## WHAT YOU ARE ASKED TO DO
Quote every one of the following rows verbatim, with no alteration.

## THE RECORDS
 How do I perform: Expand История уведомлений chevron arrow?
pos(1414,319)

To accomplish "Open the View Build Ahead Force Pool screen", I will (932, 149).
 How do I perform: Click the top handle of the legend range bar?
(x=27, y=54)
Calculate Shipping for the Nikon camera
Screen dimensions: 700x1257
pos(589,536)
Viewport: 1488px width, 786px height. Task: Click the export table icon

## OUTPUT OF THE EXERCISE
 How do I perform: Expand История уведомлений chevron arrow?
pos(1414,319)

To accomplish "Open the View Build Ahead Force Pool screen", I will (932, 149).
 How do I perform: Click the top handle of the legend range bar?
(x=27, y=54)
Calculate Shipping for the Nikon camera
Screen dimensions: 700x1257
pos(589,536)
Viewport: 1488px width, 786px height. Task: Click the export table icon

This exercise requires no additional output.